The Austrian filmmaker’s previous two films, The White Ribbon and Amour, won the Palme d’Or in 2009 and 2012. Both years, Jacques Audiard had glowingly-reviewed films (A Prophet and Rust and Bone) that were both frontrunners for the Palme; when Audiard finally accepted the award in 2015, for the refugee drama Dheepan, he thanked Hanake for not making a film that year.
It’s taken five years for Haneke to return to Cannes, and the festival has been abuzz with speculation that he might be headed for a record-setting Palme #3. Such discussions are as futile as they are irrelevant. Film festival juries are unpredictable beasts; I’m not ruling out this year’s jurors, headed by Pedro Almodovar and featuring Paolo Sorrentino, Park Chan-wook and Will Smith (!), making some truly oddball choices. If it were up to me, however, I would hand Haneke the Palme on a silver platter. (Today is day eight of the festival).
Happy End is the film’s title, and I’m not convinced that it’s meant to be entirely ironic; its bleakness is matched by its humor. Haneke has described it “a snapshot from the life of a bourgeois European family” – one of the few details known in advance. The family in question is the Laurents, an affluent clan with a construction company in Calais. I assure you, they neither discreet nor charming.
Despite their palatial surroundings, their fancy dinner parties and their deferential Moroccan servants, the Laurents are hurtling towards ruin. Their patriarch, Georges (the 86-year-old Jean-Louis Trintignant, who starred in Amour) is half-senile and fully-suicidal; his son Thomas (Mathieu Kassowitz), a doctor, is emotionally dead to his second wife (Laura Verlinden) and his daughter from his first marriage, Ève (Fatine Harduin) and gets his kicks exchanging sadomasochistic Facebook messages with a voila da gamba virtuoso; George’s daughter Anne (the ageless Isabelle Huppert, in her fourth film with Haneke) appears to want to hold the family together, yet is mortgaging the construction company to the British banking firm her fiancé (Toby Jones) works for. Anne has a son, Pierre, a lay-about with a penchant for making scenes at family functions and on karaoke nights. (Yes, you read correctly: this is a Haneke film with karaoke). Pierre’s 13-year-old cousin secretly films her relatives with her phone and experiments with poisoning rodents (and possibly humans, as well).
To call Happy End “warm-hearted” would be a stretch, but this circus of dysfunction is definitely happier than Funny Games – which caused a scandal when it screened here exactly twenty years ago – was funny.
Yes. There is violence, brutality, mental illness and repression: many of Haneke’s familiar tropes. But Happy End feels looser and baggier than anything the director has done before; this means that, for once, the severity is tempered with mirth. Having said that, I can’t imagine that Happy End will usher in a new phase of levity in the 75-year-old director’s career.

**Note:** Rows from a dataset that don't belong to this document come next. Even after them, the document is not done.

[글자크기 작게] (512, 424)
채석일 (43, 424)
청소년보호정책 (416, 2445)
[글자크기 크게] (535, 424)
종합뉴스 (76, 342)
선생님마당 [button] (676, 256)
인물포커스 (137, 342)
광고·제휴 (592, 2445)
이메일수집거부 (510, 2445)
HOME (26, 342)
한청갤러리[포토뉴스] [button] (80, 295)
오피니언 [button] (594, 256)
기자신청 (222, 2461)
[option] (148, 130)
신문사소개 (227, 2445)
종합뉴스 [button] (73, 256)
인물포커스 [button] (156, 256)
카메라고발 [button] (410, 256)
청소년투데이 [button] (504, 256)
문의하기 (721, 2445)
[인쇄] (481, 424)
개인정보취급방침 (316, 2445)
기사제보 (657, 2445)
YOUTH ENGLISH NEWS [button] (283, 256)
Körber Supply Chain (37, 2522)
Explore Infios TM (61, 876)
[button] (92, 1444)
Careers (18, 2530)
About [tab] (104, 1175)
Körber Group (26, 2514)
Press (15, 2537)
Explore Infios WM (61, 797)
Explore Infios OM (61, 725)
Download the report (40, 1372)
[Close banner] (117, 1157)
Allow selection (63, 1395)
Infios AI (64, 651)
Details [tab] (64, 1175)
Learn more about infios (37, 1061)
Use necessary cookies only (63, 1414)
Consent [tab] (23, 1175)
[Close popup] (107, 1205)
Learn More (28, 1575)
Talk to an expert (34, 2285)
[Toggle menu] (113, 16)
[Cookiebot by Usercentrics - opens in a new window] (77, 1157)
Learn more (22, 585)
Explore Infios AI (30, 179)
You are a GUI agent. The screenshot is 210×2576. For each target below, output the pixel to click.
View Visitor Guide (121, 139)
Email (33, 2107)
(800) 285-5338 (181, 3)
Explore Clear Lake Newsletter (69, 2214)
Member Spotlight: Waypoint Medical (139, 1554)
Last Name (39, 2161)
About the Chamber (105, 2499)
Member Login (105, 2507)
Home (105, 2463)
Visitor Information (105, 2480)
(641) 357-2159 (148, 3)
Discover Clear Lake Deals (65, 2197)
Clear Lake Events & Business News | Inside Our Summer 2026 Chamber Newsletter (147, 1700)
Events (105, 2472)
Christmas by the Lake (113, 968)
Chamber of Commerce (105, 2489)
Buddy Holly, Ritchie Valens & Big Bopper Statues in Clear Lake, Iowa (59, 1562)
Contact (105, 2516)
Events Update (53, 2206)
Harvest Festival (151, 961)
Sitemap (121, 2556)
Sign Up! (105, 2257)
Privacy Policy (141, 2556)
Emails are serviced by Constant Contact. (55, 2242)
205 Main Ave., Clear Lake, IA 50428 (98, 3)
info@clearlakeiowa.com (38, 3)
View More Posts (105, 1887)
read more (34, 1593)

At the Cannes press conference, Haneke told reporters: “My aim is always to tell as little as possible to provoke the maximum in the viewers’ imagination.” In may well be that the director achieved such a reduction with Amour, an ambiguous and touching film that was whittled down to the essentials. Happy End is much more of a puzzle, with Haneke circling around themes that are urgently contemporary (French and European identity, migrants: the Calais setting is not accidental), and eternal (the happy death).
“All around us, the world, and we, in its midst, blind” the director offers somewhat poetically. Judging by the enormously mixed reviews that Happy End received here, I feel many critics were expecting a severe, overtly political film. Instead, the film shocks us into discomfort and into laughter. That is Haneke’s way of making us see.